→ TASK BRIEF: Copy out the records from the start through the line containing "Action: (112, 24)", swapping "checkbox" for "check box" and changing nothing else. Leave out the pictures.
─── RECORD EXCERPTS ───
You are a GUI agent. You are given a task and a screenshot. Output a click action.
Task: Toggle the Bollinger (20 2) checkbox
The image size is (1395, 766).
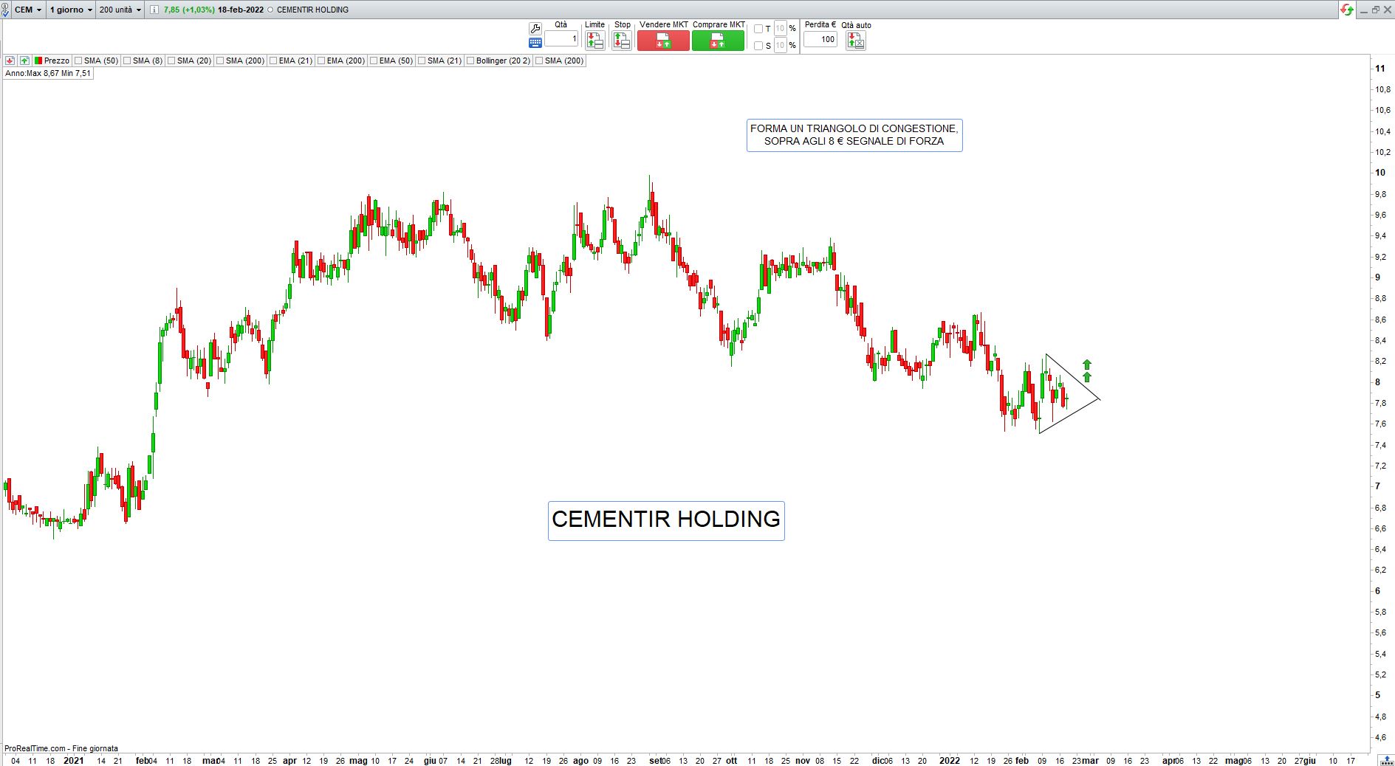[470, 61]
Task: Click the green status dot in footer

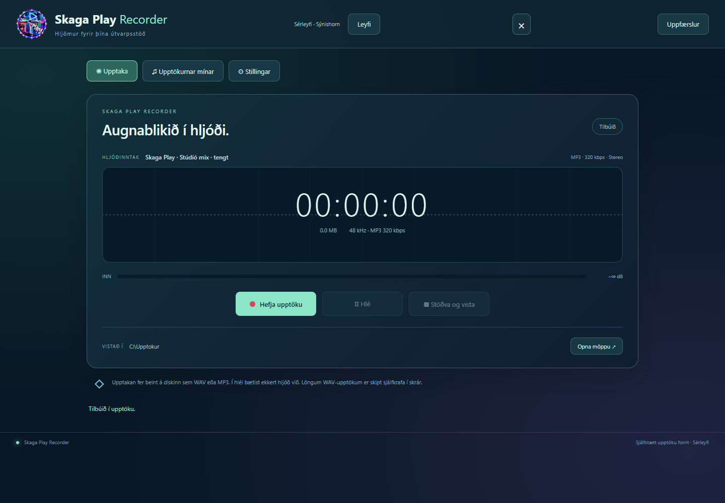Action: click(18, 443)
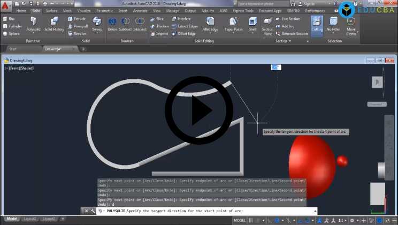Viewport: 398px width, 225px height.
Task: Apply the Union boolean operation
Action: (112, 24)
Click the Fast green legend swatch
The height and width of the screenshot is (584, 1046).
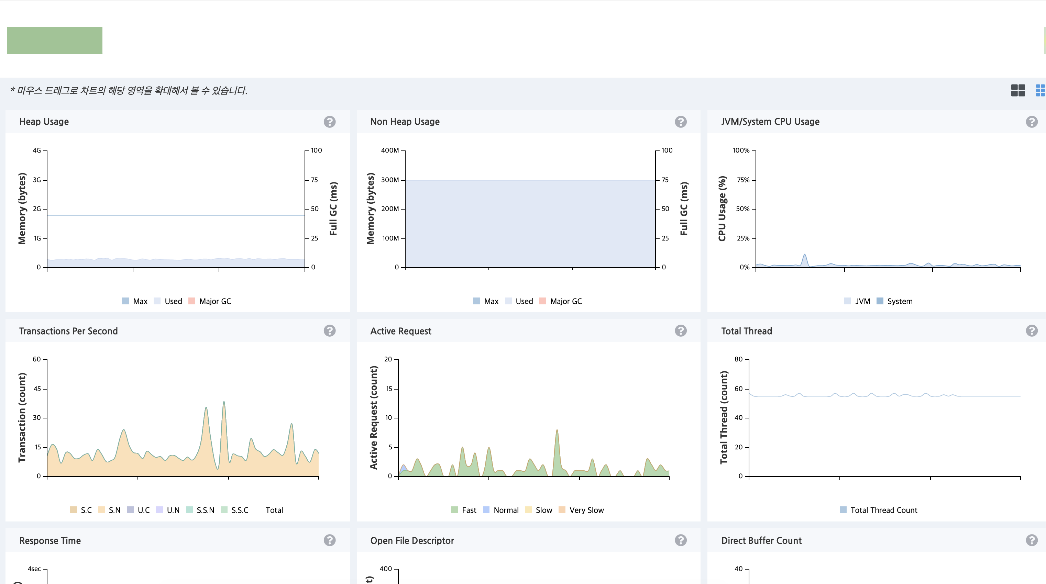pos(454,510)
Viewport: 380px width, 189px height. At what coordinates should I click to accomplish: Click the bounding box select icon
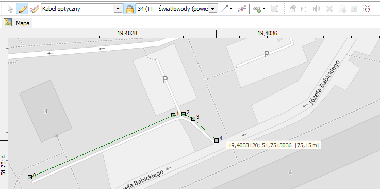(x=274, y=9)
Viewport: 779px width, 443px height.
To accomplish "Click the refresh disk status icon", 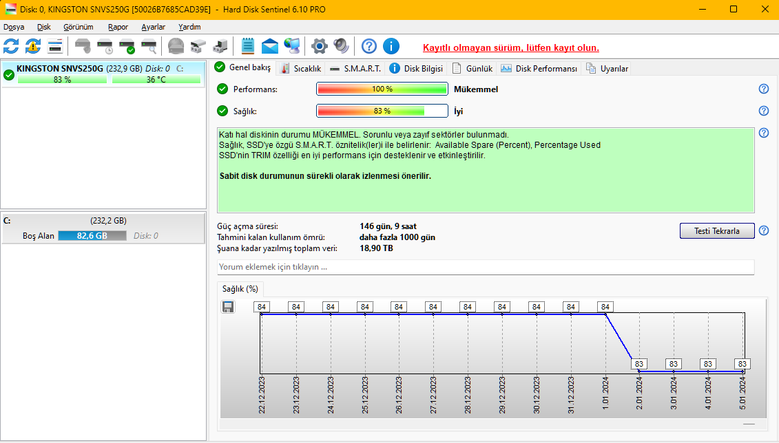I will (x=11, y=46).
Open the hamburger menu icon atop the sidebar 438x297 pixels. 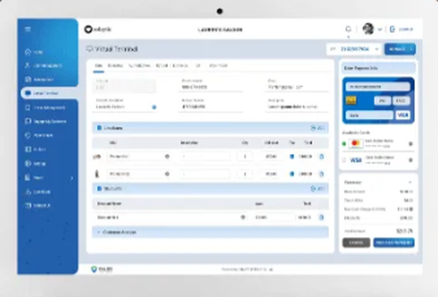(x=27, y=29)
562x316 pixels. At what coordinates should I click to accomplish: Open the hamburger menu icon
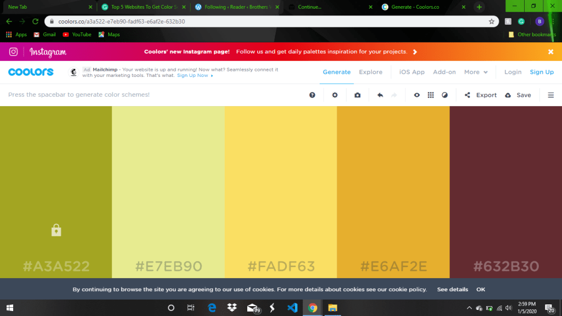pyautogui.click(x=551, y=95)
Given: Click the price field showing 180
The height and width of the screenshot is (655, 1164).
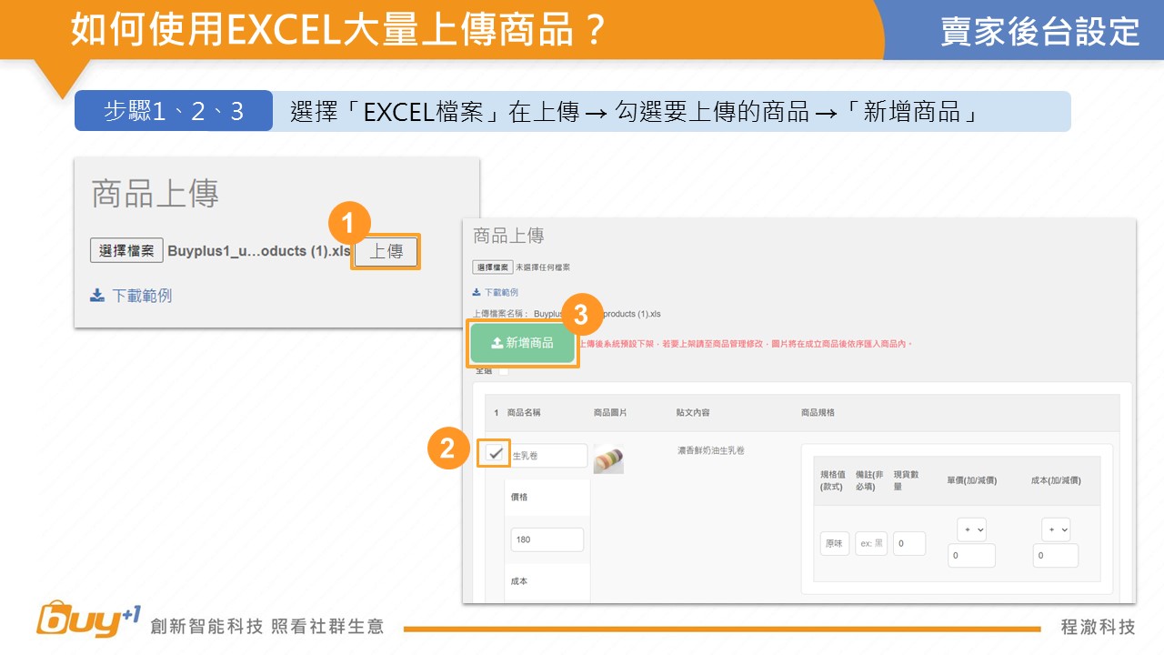Looking at the screenshot, I should click(547, 539).
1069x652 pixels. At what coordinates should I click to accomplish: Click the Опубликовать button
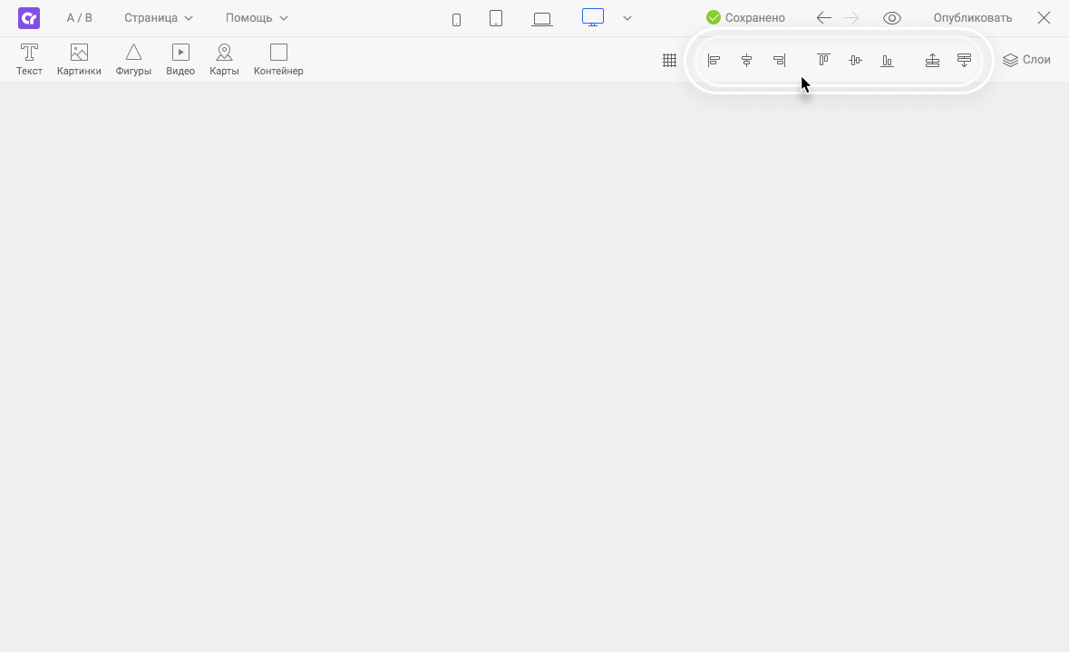(x=972, y=18)
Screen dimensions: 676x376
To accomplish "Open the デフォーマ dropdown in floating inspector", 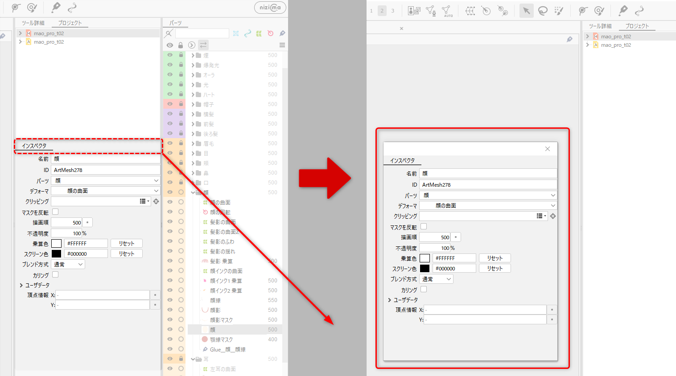I will (488, 205).
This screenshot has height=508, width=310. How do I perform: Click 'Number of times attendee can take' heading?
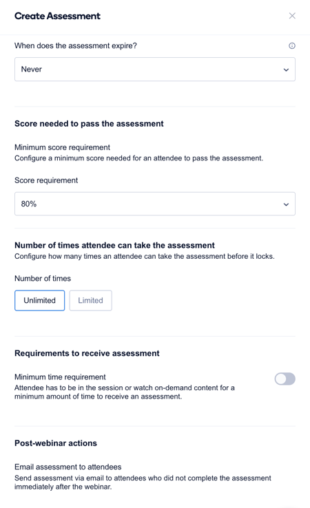coord(114,245)
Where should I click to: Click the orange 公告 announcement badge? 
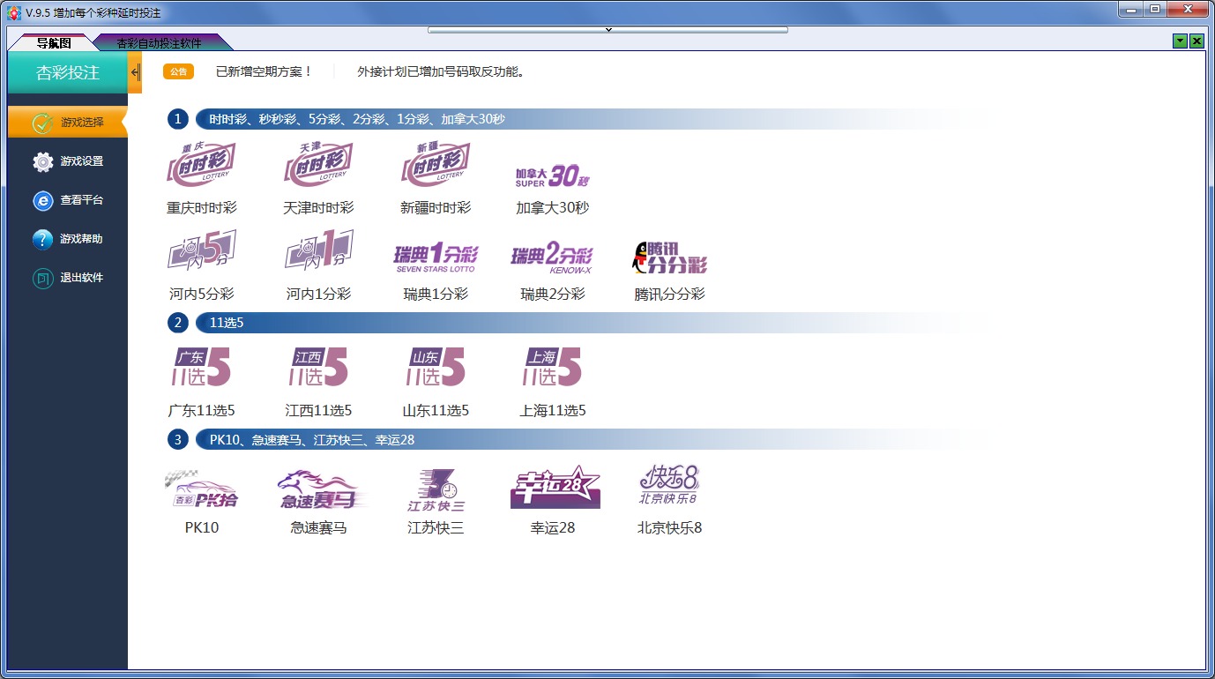point(178,72)
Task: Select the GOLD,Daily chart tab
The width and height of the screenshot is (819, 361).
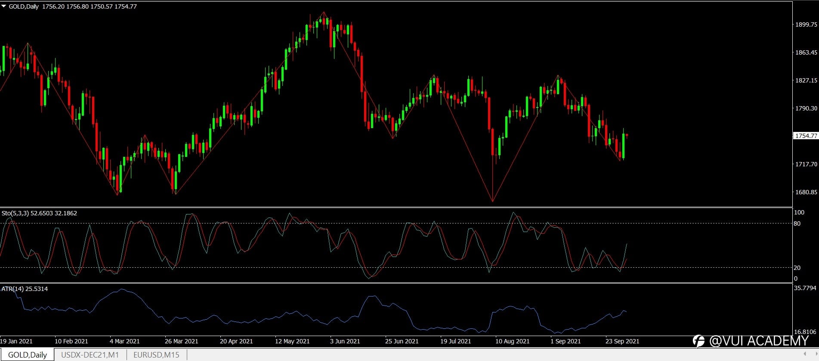Action: [x=28, y=355]
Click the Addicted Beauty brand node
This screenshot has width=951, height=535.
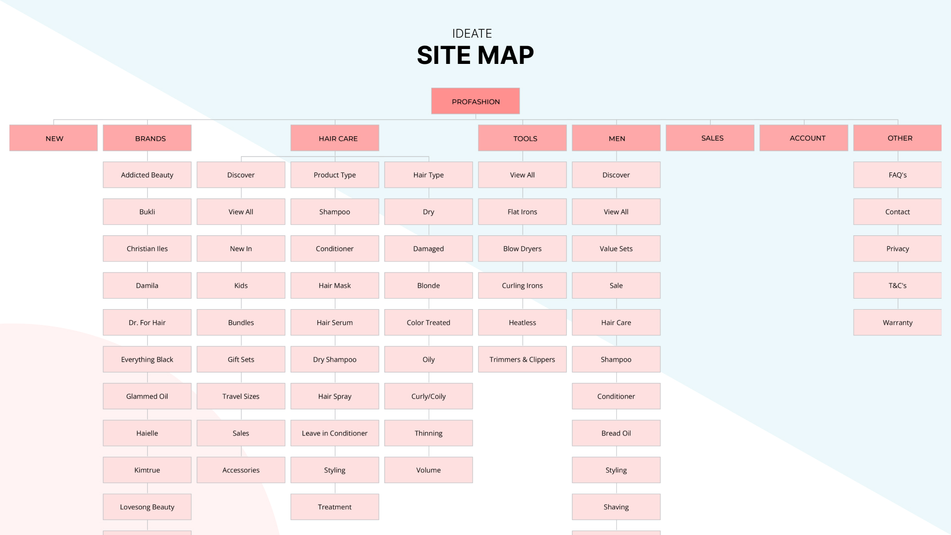pos(147,175)
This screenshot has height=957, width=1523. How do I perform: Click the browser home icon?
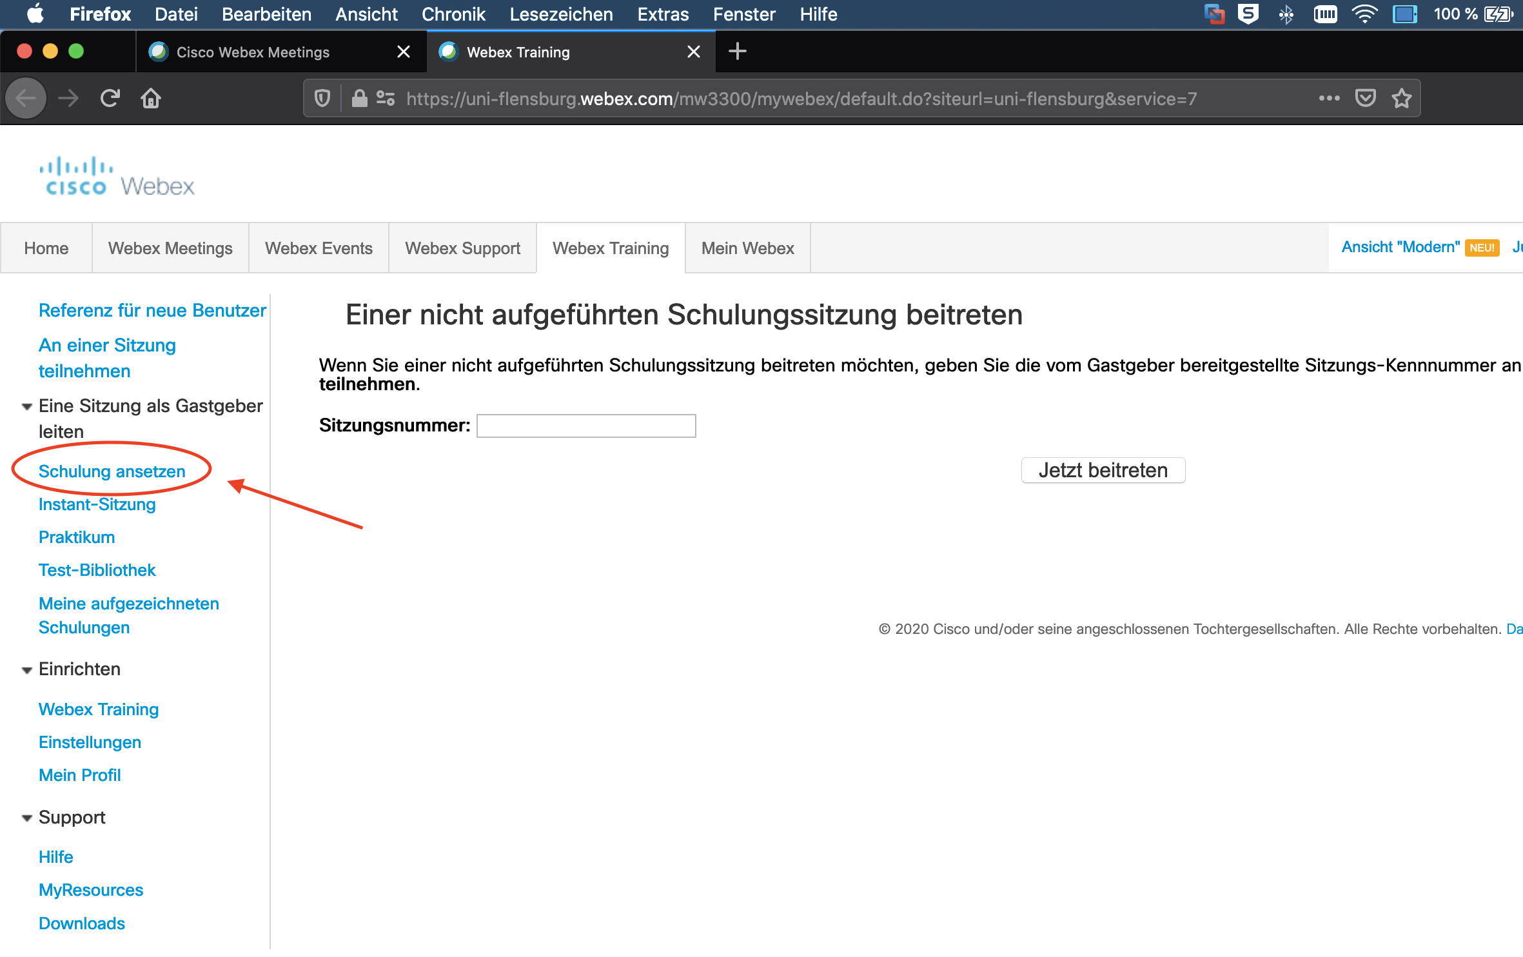point(151,98)
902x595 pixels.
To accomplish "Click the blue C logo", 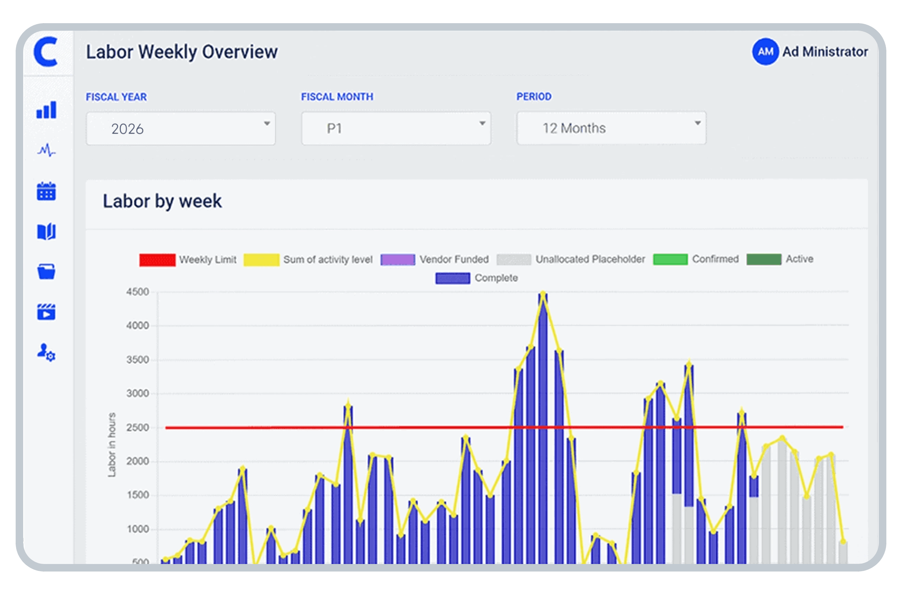I will pyautogui.click(x=46, y=52).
───
→ EXERCISE SOLUTION:
You are a GUI agent. You are given a task and a screenshot. Output a click action.
Task: Toggle the Bollinger (20 2) check box
The image size is (1395, 766).
[470, 61]
Task: Click the green status dot in footer

Action: click(18, 443)
Viewport: 398px width, 225px height.
Task: Apply the Union boolean operation
Action: (112, 24)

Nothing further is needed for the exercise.